Batı bizi ne zaman dinleyip anladı ki?
Günlerdir buyana “Batı bizi dinlemiyor, 15 Ağustos’ta uğradığımız ihanetin büyüklüğünü görmüyor; Batı’nın sadece basınına değil, politikacılarına da anlatamıyoruz, dürüst değiller” diyoruz.
Böyle şikâyetlerle kendimizi boş yere yoruyoruz; zira dinlemezler, görmezler, anlamazlar, üstelik hiçbir şekilde dürüst ve açık olmazlar!

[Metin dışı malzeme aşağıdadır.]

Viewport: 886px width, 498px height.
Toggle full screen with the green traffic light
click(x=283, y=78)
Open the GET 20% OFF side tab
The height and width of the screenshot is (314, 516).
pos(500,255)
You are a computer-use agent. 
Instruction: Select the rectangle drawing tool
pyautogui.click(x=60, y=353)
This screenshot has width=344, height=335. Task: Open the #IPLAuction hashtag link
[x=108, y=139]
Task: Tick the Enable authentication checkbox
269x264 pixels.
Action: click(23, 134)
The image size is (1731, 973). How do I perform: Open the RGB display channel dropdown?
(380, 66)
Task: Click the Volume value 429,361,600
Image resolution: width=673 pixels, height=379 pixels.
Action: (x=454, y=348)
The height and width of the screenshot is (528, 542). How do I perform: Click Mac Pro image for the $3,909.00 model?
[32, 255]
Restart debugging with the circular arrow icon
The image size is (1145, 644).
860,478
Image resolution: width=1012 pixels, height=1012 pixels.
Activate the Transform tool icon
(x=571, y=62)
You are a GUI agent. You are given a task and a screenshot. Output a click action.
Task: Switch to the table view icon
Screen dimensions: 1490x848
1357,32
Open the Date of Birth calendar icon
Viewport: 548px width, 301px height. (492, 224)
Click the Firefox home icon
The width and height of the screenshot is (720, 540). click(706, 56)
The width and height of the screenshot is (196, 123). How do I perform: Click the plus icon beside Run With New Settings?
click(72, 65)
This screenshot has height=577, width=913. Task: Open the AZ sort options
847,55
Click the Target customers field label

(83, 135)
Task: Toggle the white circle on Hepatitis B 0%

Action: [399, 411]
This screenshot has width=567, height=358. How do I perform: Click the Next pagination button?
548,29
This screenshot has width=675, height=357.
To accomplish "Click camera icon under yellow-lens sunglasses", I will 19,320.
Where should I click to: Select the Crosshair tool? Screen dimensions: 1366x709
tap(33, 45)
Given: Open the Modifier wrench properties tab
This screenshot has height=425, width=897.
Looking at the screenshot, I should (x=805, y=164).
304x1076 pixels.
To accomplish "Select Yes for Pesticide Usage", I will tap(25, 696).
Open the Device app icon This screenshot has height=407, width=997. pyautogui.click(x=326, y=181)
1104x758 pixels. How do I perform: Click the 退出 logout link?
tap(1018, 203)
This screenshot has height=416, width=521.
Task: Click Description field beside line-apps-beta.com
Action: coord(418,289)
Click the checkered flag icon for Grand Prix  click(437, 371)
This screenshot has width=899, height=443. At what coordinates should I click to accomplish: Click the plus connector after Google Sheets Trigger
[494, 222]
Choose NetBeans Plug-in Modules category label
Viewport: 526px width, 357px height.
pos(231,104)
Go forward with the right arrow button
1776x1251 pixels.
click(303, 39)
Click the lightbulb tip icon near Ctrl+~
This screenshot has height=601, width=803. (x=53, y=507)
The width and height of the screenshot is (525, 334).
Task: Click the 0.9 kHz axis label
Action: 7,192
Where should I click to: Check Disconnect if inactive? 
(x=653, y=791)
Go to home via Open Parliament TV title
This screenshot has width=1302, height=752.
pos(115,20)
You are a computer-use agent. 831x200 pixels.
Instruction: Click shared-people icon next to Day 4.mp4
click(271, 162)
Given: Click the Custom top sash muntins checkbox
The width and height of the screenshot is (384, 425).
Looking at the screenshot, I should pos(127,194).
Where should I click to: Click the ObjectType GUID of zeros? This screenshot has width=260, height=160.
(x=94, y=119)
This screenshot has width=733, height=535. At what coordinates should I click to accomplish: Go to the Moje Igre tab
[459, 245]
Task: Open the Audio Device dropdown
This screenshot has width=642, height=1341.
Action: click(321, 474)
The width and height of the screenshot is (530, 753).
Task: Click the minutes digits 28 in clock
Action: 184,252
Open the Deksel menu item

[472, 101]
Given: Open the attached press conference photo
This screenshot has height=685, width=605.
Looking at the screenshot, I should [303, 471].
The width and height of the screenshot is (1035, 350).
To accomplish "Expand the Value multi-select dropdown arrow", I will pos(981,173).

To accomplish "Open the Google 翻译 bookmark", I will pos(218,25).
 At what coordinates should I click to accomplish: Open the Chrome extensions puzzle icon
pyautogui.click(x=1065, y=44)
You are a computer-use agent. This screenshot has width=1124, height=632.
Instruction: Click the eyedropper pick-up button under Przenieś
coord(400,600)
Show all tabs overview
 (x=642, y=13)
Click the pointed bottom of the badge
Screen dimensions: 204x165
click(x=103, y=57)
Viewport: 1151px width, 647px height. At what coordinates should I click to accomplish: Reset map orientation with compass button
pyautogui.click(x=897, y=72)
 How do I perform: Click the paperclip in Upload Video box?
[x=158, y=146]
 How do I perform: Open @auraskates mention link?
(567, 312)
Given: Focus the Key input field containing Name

Bu davranışları onların hem asırlar öncesinden gelen ve değiştirilmesi mümkün olmayan kanunları, hem de genetik alışkanlıklarıdır!
Tarihi öyle ayrıntıları ile falan değil, doğru değerlendirme yapmaya yetecek seviyede bilenler bile Batı’nın bu davranışının geçmişte de vârolduğunu, hiçbir şekilde değişmediğini ve bundan sonra da değişmeyeceğini görür, Avrupa’dan anlayış, muhabbet ve hattâ açık söz bile beklemezler... Bu iş böyle gelmiştir ve böyle gidecektir!
Zira bizi sevmezler, kendilerinden her bakımdan farklı, hattâ “aşağıda” telâkki ederler, tâââ Attila’dan itibaren önce doğudan ve kuzeyden gelip kapılarına dayanan Türkler, daha sonra da Selçuklu ve Osmanlı gibi Müslüman Türk İmparatorlukları ile mücadele tarihlerinde geniş yer işgal eder. “Türk” sözü, Avrupa için asırlarca “tehlike” ve “korku” mânâsına gelmiş, bu korku sadece siyasette değil, şiirden romana, operadan baleye kadar sanatın her alanına bile hâkim olmuş; Türkler Avrupa’nın gözünde “korkunç”, “hain”, “kâfir”, yahut “şeytandan da beter” birer zebani gibi görülmüşlerdir.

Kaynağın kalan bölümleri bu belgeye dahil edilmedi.